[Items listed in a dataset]
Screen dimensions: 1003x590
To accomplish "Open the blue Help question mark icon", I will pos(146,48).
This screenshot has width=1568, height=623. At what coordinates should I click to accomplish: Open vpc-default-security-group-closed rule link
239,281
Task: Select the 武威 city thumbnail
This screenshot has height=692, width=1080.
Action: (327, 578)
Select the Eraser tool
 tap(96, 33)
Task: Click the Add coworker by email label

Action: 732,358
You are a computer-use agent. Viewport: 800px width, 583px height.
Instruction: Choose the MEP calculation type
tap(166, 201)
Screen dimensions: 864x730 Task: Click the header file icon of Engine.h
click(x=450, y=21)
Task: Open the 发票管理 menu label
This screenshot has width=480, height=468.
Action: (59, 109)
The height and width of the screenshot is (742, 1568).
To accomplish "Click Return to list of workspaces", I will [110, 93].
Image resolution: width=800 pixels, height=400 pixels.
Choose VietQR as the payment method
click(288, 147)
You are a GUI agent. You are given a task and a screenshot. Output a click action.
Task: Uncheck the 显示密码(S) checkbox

_What the task asks:_ Within the data above, how many lines contain the word "agent"? Write only the number.

_Task output:_ 2